■ **Objective**
Reproduce verbatim the stretch of the data below from the line containing "Click the Código de cupón input field" through the line containing "click(x=367, y=196)", including both of those lines.

::: Provided information :::

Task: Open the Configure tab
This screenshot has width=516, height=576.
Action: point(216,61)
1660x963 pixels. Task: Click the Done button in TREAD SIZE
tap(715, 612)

:::
::: Provided information :::

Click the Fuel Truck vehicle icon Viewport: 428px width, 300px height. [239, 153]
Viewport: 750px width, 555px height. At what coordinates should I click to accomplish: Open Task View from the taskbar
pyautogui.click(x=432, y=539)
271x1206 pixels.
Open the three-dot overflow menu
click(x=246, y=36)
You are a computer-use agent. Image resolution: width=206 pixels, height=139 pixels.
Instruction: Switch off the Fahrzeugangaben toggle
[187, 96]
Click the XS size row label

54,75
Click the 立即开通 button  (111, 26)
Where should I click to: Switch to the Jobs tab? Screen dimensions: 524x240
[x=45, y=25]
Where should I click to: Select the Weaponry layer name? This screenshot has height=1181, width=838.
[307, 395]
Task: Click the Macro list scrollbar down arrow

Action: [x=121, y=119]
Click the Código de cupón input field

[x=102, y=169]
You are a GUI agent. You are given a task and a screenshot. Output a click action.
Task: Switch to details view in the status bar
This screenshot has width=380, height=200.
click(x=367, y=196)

:::

■ **Result of this exercise**
Click the Código de cupón input field

[x=102, y=169]
You are a GUI agent. You are given a task and a screenshot. Output a click action.
Task: Switch to details view in the status bar
This screenshot has width=380, height=200.
click(x=367, y=196)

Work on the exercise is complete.